Stop Subsidizing Ethanol
If you’re reading this, you probably hate the Big Oil Companies. And, let’s be honest, there’s a whole lot of reasons for you to hate them. The only good thing that they do is provide jobs, but many alternative fuel programs would likely provide more. They’re effectively a trust controlling the entire fuel industry, which my favorite president Theodore Roosevelt would not have stood for. But one of the vilest aspects of Big Oil isn’t even a fossil fuel issue, per se, and that’s what this article is about.

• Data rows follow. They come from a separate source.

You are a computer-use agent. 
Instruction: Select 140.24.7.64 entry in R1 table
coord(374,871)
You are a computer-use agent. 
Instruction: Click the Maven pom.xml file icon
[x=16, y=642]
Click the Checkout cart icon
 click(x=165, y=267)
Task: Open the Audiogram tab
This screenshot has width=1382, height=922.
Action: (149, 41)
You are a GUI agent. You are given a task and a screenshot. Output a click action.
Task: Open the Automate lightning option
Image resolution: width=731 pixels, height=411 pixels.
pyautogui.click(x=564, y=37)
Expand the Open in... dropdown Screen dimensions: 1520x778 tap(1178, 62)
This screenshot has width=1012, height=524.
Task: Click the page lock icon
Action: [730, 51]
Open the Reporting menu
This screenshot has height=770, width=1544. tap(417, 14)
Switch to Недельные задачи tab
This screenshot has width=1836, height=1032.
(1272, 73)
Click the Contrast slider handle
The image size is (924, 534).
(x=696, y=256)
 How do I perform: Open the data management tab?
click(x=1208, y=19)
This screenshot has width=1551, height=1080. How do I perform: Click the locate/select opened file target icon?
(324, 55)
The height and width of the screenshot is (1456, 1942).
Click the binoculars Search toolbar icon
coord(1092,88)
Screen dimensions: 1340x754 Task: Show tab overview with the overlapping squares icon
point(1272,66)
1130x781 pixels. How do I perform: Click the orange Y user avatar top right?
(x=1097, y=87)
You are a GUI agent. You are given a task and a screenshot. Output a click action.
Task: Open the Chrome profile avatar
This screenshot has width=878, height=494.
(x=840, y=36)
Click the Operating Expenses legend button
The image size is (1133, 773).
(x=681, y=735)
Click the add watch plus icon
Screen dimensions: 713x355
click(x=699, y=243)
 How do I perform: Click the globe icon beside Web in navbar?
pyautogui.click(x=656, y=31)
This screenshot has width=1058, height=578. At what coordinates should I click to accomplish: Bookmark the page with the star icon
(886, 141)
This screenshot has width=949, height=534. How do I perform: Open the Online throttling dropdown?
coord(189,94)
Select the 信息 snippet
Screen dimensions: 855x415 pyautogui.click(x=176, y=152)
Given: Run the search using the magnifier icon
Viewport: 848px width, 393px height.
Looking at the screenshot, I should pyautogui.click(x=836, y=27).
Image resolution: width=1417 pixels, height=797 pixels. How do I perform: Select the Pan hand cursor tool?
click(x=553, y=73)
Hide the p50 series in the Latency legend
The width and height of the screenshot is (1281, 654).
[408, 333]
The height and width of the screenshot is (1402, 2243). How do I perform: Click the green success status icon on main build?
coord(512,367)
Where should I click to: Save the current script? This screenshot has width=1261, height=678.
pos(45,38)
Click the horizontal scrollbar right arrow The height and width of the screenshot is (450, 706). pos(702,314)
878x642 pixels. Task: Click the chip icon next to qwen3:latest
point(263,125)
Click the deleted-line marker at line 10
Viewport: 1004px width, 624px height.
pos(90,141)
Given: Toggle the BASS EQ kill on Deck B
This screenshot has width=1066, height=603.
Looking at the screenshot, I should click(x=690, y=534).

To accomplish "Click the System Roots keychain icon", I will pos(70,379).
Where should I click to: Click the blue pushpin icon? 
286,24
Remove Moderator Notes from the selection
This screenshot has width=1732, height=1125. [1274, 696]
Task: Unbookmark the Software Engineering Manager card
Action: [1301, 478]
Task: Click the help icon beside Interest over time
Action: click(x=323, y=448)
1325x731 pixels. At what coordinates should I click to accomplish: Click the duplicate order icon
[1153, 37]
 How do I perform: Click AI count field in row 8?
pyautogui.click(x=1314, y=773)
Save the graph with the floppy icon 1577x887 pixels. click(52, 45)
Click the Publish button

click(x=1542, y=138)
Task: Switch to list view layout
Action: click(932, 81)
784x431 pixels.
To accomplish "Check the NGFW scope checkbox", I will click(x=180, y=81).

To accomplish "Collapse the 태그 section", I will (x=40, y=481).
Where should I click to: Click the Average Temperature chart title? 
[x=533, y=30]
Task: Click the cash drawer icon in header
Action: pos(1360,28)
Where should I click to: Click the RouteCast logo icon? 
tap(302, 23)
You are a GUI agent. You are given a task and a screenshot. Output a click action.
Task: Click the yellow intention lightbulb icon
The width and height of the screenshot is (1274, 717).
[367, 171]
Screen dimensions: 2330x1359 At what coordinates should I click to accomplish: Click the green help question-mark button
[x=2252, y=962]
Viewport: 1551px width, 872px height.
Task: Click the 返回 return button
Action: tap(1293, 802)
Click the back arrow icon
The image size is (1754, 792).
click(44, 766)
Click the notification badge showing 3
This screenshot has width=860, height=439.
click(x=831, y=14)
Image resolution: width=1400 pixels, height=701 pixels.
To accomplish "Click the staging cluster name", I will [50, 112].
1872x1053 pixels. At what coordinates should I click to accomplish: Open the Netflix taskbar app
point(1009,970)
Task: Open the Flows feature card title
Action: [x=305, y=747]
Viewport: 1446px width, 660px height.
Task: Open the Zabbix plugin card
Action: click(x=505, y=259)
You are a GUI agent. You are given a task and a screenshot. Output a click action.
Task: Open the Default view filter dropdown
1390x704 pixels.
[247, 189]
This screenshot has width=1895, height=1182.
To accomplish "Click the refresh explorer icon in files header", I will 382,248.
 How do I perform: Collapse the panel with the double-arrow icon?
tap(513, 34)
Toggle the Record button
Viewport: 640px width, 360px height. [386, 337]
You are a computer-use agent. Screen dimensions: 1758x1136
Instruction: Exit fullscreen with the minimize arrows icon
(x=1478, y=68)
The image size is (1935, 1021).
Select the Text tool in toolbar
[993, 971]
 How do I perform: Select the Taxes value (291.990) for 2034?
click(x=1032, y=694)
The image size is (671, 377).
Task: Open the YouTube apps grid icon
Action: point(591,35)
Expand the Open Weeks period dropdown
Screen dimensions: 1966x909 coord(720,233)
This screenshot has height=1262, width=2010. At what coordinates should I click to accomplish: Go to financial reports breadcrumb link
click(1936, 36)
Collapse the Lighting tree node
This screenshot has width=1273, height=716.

Corn — specifically, ethanol.
Ethanol is a type of liquid fuel derived from corn. If you didn’t know, the fuel you pump into your car at the gas station is not pure gasoline, and the additives aren’t just Techron (whatever the hell that stuff is.) When it comes to today’s gas, only about 90 percent of the stuff is pure gasoline, the other 10 percent being the infamous ethanol. This stretches our gasoline supplies a great deal, the additive making us less dependent on foreign oil and fossil fuels in general. On paper this sounds like a good thing, and that was the plan in the 1990s when Congress allowed several pieces of legislation approving the addition of ethanol. With added ethanol, there would be a decrease in carbon emissions, politicians argued, as well as a decreased dependence on foreign nations, since the U.S. produces a lot of corn. To sweeten the deal, Big Oil companies were given a tax of 45 cents per gallon, and farmers who decided to grow corn as opposed to cheaper crops were offered splendid little subsidies. Everybody was supposed to win in the end.
But unfortunately, that’s not the way it worked out. First of all, gas prices are on the rise — which sucks, royally. As a commuter, I’m getting pretty tired of paying more than $4 a gallon just to go places. My response? Buy an electric car, or at least a Prius. People are decreasing their dependence on fossil fuels, and in turn, their dependence on ethanol. And because those bills passed in the 1990s mandate a certain production of ethanol per year, the Big Oil companies are worried. All that ethanol has to go somewhere, after all. So they’ve lobbied the EPA, and now they’re trying to increase the amount of ethanol mixed into gasoline from 10 percent to 15 percent, and again, everybody wins, right?
Wrong again. First of all, ethanol burns out way faster than pure gas, and that reams the average motorist, who would then have to fill up sooner. Not to mention the fact that cars built before the 21st century don’t have the fuel efficiency necessary to maintain a 15 percent ethanol content. What would the solution be? Make two separate pump stations, one for old cars and one for new? The result would be disastrous. It’s absurd to put that kind of faith in the American people, to expect them to read. We wouldn’t have any old cars left and their engines would all be ruined by high ethanol content.
But why enact the tax breaks in the first place? On paper, the subsidies are there to encourage the production of more environmentally friendly fuel options. The big irony here is that the actual production of ethanol isn’t all too good for the environment, and recent trends are suggesting that the emissions reduction coming from the use of ethanol doesn’t outweigh the emissions from the production of the stuff in the first place. The other reason for subsidies is based on encouragement. Corn wasn’t the most profitable crop, so farmers wouldn’t want to grow it without some government encouragement. The irony is that nowadays, there aren’t really any independent farmers. Farms are all owned by corporations. And oh look! What do they all grow? Corn. Corn is in freakin’ everything. Just go home and look at all of the food in your fridge or pantry, and try to find something with no corn products.
Big Oil companies are some of the largest in the world; they can strong-arm politicians and other businesses. They may be researching alternative fuels, but they still force the world to run on oil and ethanol. And ethanol is produced by the corn-growing corporate farms, which are also some of the most powerful corporations in the world. These companies are destructive, wealthy and indirectly control your life. And the government pays them to do this. Am I the only one who sees a problem here?